Collected data entries
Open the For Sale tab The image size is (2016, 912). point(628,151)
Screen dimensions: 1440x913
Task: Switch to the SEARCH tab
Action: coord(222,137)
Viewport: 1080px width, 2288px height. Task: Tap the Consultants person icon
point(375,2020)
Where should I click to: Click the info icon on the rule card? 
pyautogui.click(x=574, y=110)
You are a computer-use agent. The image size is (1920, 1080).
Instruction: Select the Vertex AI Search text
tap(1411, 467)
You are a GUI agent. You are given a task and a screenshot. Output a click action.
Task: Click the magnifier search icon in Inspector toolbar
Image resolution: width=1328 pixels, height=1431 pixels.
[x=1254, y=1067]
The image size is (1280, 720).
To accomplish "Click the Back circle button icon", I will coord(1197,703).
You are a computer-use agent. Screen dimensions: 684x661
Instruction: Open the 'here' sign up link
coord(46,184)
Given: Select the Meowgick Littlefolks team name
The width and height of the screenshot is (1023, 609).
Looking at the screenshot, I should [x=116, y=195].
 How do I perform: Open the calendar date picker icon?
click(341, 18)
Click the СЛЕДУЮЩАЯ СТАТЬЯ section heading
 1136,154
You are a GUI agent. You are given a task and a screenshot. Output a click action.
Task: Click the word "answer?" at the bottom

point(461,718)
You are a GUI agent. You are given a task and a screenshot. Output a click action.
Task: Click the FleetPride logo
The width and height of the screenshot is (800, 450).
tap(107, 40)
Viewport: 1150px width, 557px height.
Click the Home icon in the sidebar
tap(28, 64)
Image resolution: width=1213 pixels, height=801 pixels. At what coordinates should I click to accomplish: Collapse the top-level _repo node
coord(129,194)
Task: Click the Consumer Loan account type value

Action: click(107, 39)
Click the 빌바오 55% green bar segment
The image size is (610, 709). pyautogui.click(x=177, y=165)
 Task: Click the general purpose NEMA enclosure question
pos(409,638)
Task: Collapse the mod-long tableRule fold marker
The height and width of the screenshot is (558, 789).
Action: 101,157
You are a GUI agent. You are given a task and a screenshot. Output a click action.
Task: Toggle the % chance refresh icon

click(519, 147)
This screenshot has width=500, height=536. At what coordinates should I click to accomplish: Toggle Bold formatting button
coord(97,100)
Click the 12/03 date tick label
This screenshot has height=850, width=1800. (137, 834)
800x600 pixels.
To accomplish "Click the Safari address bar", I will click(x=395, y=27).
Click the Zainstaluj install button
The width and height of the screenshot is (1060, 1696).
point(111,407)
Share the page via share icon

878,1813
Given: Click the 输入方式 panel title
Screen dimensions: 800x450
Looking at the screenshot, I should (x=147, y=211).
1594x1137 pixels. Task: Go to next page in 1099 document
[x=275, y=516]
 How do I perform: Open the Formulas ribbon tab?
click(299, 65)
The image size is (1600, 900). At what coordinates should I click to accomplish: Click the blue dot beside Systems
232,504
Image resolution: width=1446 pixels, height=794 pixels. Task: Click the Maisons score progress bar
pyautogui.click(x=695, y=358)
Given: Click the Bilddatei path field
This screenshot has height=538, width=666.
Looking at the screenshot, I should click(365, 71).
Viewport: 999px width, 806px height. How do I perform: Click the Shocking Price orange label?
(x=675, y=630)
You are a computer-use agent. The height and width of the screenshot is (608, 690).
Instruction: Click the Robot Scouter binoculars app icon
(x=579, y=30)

Required work: A faithful copy of all the records is required.

Answer to this exercise:
Open the For Sale tab The image size is (2016, 912). point(628,151)
Screen dimensions: 1440x913
Task: Switch to the SEARCH tab
Action: coord(222,137)
Viewport: 1080px width, 2288px height. Task: Tap the Consultants person icon
point(375,2020)
Where should I click to: Click the info icon on the rule card? 
pyautogui.click(x=574, y=110)
You are a computer-use agent. The image size is (1920, 1080).
Instruction: Select the Vertex AI Search text
tap(1411, 467)
You are a GUI agent. You are given a task and a screenshot. Output a click action.
Task: Click the magnifier search icon in Inspector toolbar
Image resolution: width=1328 pixels, height=1431 pixels.
[x=1254, y=1067]
The image size is (1280, 720).
To accomplish "Click the Back circle button icon", I will coord(1197,703).
You are a computer-use agent. Screen dimensions: 684x661
Instruction: Open the 'here' sign up link
coord(46,184)
Given: Select the Meowgick Littlefolks team name
The width and height of the screenshot is (1023, 609).
Looking at the screenshot, I should [x=116, y=195].
 How do I perform: Open the calendar date picker icon?
click(341, 18)
Click the СЛЕДУЮЩАЯ СТАТЬЯ section heading
 1136,154
You are a GUI agent. You are given a task and a screenshot. Output a click action.
Task: Click the word "answer?" at the bottom

point(461,718)
You are a GUI agent. You are given a task and a screenshot. Output a click action.
Task: Click the FleetPride logo
The width and height of the screenshot is (800, 450).
tap(107, 40)
Viewport: 1150px width, 557px height.
Click the Home icon in the sidebar
tap(28, 64)
Image resolution: width=1213 pixels, height=801 pixels. At what coordinates should I click to accomplish: Collapse the top-level _repo node
coord(129,194)
Task: Click the Consumer Loan account type value

Action: click(107, 39)
Click the 빌바오 55% green bar segment
The image size is (610, 709). pyautogui.click(x=177, y=165)
 Task: Click the general purpose NEMA enclosure question
pos(409,638)
Task: Collapse the mod-long tableRule fold marker
The height and width of the screenshot is (558, 789).
Action: 101,157
You are a GUI agent. You are given a task and a screenshot. Output a click action.
Task: Toggle the % chance refresh icon

click(519, 147)
This screenshot has width=500, height=536. At what coordinates should I click to accomplish: Toggle Bold formatting button
coord(97,100)
Click the 12/03 date tick label
This screenshot has height=850, width=1800. (137, 834)
800x600 pixels.
To accomplish "Click the Safari address bar", I will click(x=395, y=27).
Click the Zainstaluj install button
The width and height of the screenshot is (1060, 1696).
point(111,407)
Share the page via share icon

878,1813
Given: Click the 输入方式 panel title
Screen dimensions: 800x450
Looking at the screenshot, I should (x=147, y=211).
1594x1137 pixels. Task: Go to next page in 1099 document
[x=275, y=516]
 How do I perform: Open the Formulas ribbon tab?
click(299, 65)
The image size is (1600, 900). At what coordinates should I click to accomplish: Click the blue dot beside Systems
232,504
Image resolution: width=1446 pixels, height=794 pixels. Task: Click the Maisons score progress bar
pyautogui.click(x=695, y=358)
Given: Click the Bilddatei path field
This screenshot has height=538, width=666.
Looking at the screenshot, I should click(365, 71).
Viewport: 999px width, 806px height. How do I perform: Click the Shocking Price orange label?
(x=675, y=630)
You are a computer-use agent. The height and width of the screenshot is (608, 690).
Instruction: Click the Robot Scouter binoculars app icon
(x=579, y=30)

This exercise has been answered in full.